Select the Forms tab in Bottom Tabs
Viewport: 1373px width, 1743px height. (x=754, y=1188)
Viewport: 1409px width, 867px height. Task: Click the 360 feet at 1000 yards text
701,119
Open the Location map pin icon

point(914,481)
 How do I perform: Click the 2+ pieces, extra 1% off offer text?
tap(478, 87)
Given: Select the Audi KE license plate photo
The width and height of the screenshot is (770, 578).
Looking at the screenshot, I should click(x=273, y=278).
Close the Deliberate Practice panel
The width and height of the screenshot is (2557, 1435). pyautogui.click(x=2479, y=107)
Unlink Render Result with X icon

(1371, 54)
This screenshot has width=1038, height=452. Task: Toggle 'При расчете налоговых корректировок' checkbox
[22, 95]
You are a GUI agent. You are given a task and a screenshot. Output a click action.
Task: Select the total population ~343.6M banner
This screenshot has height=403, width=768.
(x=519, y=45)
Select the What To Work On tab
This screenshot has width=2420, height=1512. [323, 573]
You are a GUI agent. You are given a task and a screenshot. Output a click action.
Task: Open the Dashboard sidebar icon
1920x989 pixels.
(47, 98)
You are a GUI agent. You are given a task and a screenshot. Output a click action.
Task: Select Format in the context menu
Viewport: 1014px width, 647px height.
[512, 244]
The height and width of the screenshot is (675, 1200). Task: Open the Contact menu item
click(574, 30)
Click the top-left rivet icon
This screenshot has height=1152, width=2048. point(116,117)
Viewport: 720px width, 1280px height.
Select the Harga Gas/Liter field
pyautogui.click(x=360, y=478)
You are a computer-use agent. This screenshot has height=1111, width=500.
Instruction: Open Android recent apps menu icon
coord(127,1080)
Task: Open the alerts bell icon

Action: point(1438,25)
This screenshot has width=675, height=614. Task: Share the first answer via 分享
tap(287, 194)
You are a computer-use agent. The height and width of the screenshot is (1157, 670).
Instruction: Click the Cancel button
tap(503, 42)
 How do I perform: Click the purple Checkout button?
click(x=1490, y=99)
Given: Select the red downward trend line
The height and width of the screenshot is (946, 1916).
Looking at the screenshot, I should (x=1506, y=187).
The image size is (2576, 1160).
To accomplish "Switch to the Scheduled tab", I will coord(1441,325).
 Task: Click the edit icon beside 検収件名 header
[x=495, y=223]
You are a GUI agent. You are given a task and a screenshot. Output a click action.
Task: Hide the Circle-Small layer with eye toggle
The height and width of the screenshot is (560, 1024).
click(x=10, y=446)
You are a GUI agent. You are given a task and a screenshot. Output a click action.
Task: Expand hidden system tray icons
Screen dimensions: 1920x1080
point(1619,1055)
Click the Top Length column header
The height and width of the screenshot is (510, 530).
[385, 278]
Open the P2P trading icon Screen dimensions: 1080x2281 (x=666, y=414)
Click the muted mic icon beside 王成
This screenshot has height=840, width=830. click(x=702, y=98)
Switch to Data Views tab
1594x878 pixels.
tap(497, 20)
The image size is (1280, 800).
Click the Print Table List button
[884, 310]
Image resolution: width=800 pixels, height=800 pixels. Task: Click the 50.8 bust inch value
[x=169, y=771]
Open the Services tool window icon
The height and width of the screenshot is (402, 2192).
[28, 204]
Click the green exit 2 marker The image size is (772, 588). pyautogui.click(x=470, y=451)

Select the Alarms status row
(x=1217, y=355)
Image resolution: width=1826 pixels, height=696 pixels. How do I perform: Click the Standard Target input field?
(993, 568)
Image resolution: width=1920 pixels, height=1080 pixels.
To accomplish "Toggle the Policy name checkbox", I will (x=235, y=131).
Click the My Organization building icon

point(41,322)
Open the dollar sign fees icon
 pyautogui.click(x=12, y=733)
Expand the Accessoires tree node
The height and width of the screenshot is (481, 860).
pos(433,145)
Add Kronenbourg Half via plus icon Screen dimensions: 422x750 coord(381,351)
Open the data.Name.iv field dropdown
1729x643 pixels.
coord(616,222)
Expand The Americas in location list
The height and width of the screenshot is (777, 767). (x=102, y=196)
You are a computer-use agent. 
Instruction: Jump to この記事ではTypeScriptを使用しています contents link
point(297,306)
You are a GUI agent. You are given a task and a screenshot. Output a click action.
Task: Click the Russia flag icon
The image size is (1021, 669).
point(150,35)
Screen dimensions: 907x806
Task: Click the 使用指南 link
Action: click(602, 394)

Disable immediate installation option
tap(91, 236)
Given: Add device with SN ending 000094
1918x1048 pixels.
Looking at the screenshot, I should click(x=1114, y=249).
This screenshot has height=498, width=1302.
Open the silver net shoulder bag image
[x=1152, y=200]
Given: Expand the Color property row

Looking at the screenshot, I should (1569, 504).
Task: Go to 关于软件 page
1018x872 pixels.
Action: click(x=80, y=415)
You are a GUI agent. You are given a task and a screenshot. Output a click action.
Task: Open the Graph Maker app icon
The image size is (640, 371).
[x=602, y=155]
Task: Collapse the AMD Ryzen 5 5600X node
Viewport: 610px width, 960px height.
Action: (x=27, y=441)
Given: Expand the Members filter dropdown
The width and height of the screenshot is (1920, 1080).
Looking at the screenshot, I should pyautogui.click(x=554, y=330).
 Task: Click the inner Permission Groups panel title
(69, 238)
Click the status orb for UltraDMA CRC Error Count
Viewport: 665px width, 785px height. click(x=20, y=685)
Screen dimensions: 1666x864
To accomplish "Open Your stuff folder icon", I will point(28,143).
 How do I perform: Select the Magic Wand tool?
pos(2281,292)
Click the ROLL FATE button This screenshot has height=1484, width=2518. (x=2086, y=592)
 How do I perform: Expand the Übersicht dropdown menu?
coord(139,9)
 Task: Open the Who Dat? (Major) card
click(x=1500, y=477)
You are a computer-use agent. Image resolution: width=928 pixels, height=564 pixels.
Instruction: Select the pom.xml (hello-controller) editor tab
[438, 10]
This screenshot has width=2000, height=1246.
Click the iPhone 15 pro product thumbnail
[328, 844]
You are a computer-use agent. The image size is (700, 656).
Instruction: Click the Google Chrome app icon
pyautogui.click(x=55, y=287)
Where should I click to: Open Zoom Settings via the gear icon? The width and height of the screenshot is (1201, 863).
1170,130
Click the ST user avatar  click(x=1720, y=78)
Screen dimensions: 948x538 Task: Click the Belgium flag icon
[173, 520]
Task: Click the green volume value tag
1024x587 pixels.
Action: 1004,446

(EXERCISE DETAILS) Put every line from the entries above into a Markdown table with two columns, Row and Line. Number the rows and leave out blank lines.

(THE SOLUTION)
| Row | Line |
|---|---|
| 1 | Select the Forms tab in Bottom Tabs |
| 2 | Viewport: 1373px width, 1743px height. (x=754, y=1188) |
| 3 | Viewport: 1409px width, 867px height. Task: Click the 360 feet at 1000 yards text |
| 4 | 701,119 |
| 5 | Open the Location map pin icon |
| 6 | point(914,481) |
| 7 |  How do I perform: Click the 2+ pieces, extra 1% off offer text? |
| 8 | tap(478, 87) |
| 9 | Given: Select the Audi KE license plate photo |
| 10 | The width and height of the screenshot is (770, 578). |
| 11 | Looking at the screenshot, I should click(x=273, y=278). |
| 12 | Close the Deliberate Practice panel |
| 13 | The width and height of the screenshot is (2557, 1435). pyautogui.click(x=2479, y=107) |
| 14 | Unlink Render Result with X icon |
| 15 | (1371, 54) |
| 16 | This screenshot has width=1038, height=452. Task: Toggle 'При расчете налоговых корректировок' checkbox |
| 17 | [22, 95] |
| 18 | You are a GUI agent. You are given a task and a screenshot. Output a click action. |
| 19 | Task: Select the total population ~343.6M banner |
| 20 | This screenshot has height=403, width=768. |
| 21 | (x=519, y=45) |
| 22 | Select the What To Work On tab |
| 23 | This screenshot has width=2420, height=1512. [323, 573] |
| 24 | You are a GUI agent. You are given a task and a screenshot. Output a click action. |
| 25 | Task: Open the Dashboard sidebar icon |
| 26 | 1920x989 pixels. |
| 27 | (47, 98) |
| 28 | You are a GUI agent. You are given a task and a screenshot. Output a click action. |
| 29 | Task: Select Format in the context menu |
| 30 | Viewport: 1014px width, 647px height. |
| 31 | [512, 244] |
| 32 | The height and width of the screenshot is (675, 1200). Task: Open the Contact menu item |
| 33 | click(574, 30) |
| 34 | Click the top-left rivet icon |
| 35 | This screenshot has height=1152, width=2048. point(116,117) |
| 36 | Viewport: 720px width, 1280px height. |
| 37 | Select the Harga Gas/Liter field |
| 38 | pyautogui.click(x=360, y=478) |
| 39 | You are a computer-use agent. This screenshot has height=1111, width=500. |
| 40 | Instruction: Open Android recent apps menu icon |
| 41 | coord(127,1080) |
| 42 | Task: Open the alerts bell icon |
| 43 | Action: point(1438,25) |
| 44 | This screenshot has width=675, height=614. Task: Share the first answer via 分享 |
| 45 | tap(287, 194) |
| 46 | You are a computer-use agent. The height and width of the screenshot is (1157, 670). |
| 47 | Instruction: Click the Cancel button |
| 48 | tap(503, 42) |
| 49 |  How do I perform: Click the purple Checkout button? |
| 50 | click(x=1490, y=99) |
| 51 | Given: Select the red downward trend line |
| 52 | The height and width of the screenshot is (946, 1916). |
| 53 | Looking at the screenshot, I should (x=1506, y=187). |
| 54 | The image size is (2576, 1160). |
| 55 | To accomplish "Switch to the Scheduled tab", I will coord(1441,325). |
| 56 |  Task: Click the edit icon beside 検収件名 header |
| 57 | [x=495, y=223] |
| 58 | You are a GUI agent. You are given a task and a screenshot. Output a click action. |
| 59 | Task: Hide the Circle-Small layer with eye toggle |
| 60 | The height and width of the screenshot is (560, 1024). |
| 61 | click(x=10, y=446) |
| 62 | You are a GUI agent. You are given a task and a screenshot. Output a click action. |
| 63 | Task: Expand hidden system tray icons |
| 64 | Screen dimensions: 1920x1080 |
| 65 | point(1619,1055) |
| 66 | Click the Top Length column header |
| 67 | The height and width of the screenshot is (510, 530). |
| 68 | [385, 278] |
| 69 | Open the P2P trading icon Screen dimensions: 1080x2281 (x=666, y=414) |
| 70 | Click the muted mic icon beside 王成 |
| 71 | This screenshot has height=840, width=830. click(x=702, y=98) |
| 72 | Switch to Data Views tab |
| 73 | 1594x878 pixels. |
| 74 | tap(497, 20) |
| 75 | The image size is (1280, 800). |
| 76 | Click the Print Table List button |
| 77 | [884, 310] |
| 78 | Image resolution: width=800 pixels, height=800 pixels. Task: Click the 50.8 bust inch value |
| 79 | [x=169, y=771] |
| 80 | Open the Services tool window icon |
| 81 | The height and width of the screenshot is (402, 2192). |
| 82 | [28, 204] |
| 83 | Click the green exit 2 marker The image size is (772, 588). pyautogui.click(x=470, y=451) |
| 84 | Select the Alarms status row |
| 85 | (x=1217, y=355) |
| 86 | Image resolution: width=1826 pixels, height=696 pixels. How do I perform: Click the Standard Target input field? |
| 87 | (993, 568) |
| 88 | Image resolution: width=1920 pixels, height=1080 pixels. |
| 89 | To accomplish "Toggle the Policy name checkbox", I will (x=235, y=131). |
| 90 | Click the My Organization building icon |
| 91 | point(41,322) |
| 92 | Open the dollar sign fees icon |
| 93 |  pyautogui.click(x=12, y=733) |
| 94 | Expand the Accessoires tree node |
| 95 | The height and width of the screenshot is (481, 860). |
| 96 | pos(433,145) |
| 97 | Add Kronenbourg Half via plus icon Screen dimensions: 422x750 coord(381,351) |
| 98 | Open the data.Name.iv field dropdown |
| 99 | 1729x643 pixels. |
| 100 | coord(616,222) |
| 101 | Expand The Americas in location list |
| 102 | The height and width of the screenshot is (777, 767). (x=102, y=196) |
| 103 | You are a computer-use agent.  |
| 104 | Instruction: Jump to この記事ではTypeScriptを使用しています contents link |
| 105 | point(297,306) |
| 106 | You are a GUI agent. You are given a task and a screenshot. Output a click action. |
| 107 | Task: Click the Russia flag icon |
| 108 | The image size is (1021, 669). |
| 109 | point(150,35) |
| 110 | Screen dimensions: 907x806 |
| 111 | Task: Click the 使用指南 link |
| 112 | Action: click(602, 394) |
| 113 | Disable immediate installation option |
| 114 | tap(91, 236) |
| 115 | Given: Add device with SN ending 000094 |
| 116 | 1918x1048 pixels. |
| 117 | Looking at the screenshot, I should click(x=1114, y=249). |
| 118 | This screenshot has height=498, width=1302. |
| 119 | Open the silver net shoulder bag image |
| 120 | [x=1152, y=200] |
| 121 | Given: Expand the Color property row |
| 122 | Looking at the screenshot, I should (1569, 504). |
| 123 | Task: Go to 关于软件 page |
| 124 | 1018x872 pixels. |
| 125 | Action: click(x=80, y=415) |
| 126 | You are a GUI agent. You are given a task and a screenshot. Output a click action. |
| 127 | Task: Open the Graph Maker app icon |
| 128 | The image size is (640, 371). |
| 129 | [x=602, y=155] |
| 130 | Task: Collapse the AMD Ryzen 5 5600X node |
| 131 | Viewport: 610px width, 960px height. |
| 132 | Action: (x=27, y=441) |
| 133 | Given: Expand the Members filter dropdown |
| 134 | The width and height of the screenshot is (1920, 1080). |
| 135 | Looking at the screenshot, I should pyautogui.click(x=554, y=330). |
| 136 |  Task: Click the inner Permission Groups panel title |
| 137 | (69, 238) |
| 138 | Click the status orb for UltraDMA CRC Error Count |
| 139 | Viewport: 665px width, 785px height. click(x=20, y=685) |
| 140 | Screen dimensions: 1666x864 |
| 141 | To accomplish "Open Your stuff folder icon", I will point(28,143). |
| 142 |  How do I perform: Select the Magic Wand tool? |
| 143 | pos(2281,292) |
| 144 | Click the ROLL FATE button This screenshot has height=1484, width=2518. (x=2086, y=592) |
| 145 |  How do I perform: Expand the Übersicht dropdown menu? |
| 146 | coord(139,9) |
| 147 |  Task: Open the Who Dat? (Major) card |
| 148 | click(x=1500, y=477) |
| 149 | You are a computer-use agent. Image resolution: width=928 pixels, height=564 pixels. |
| 150 | Instruction: Select the pom.xml (hello-controller) editor tab |
| 151 | [438, 10] |
| 152 | This screenshot has width=2000, height=1246. |
| 153 | Click the iPhone 15 pro product thumbnail |
| 154 | [328, 844] |
| 155 | You are a computer-use agent. The image size is (700, 656). |
| 156 | Instruction: Click the Google Chrome app icon |
| 157 | pyautogui.click(x=55, y=287) |
| 158 | Where should I click to: Open Zoom Settings via the gear icon? The width and height of the screenshot is (1201, 863). |
| 159 | 1170,130 |
| 160 | Click the ST user avatar  click(x=1720, y=78) |
| 161 | Screen dimensions: 948x538 Task: Click the Belgium flag icon |
| 162 | [173, 520] |
| 163 | Task: Click the green volume value tag |
| 164 | 1024x587 pixels. |
| 165 | Action: 1004,446 |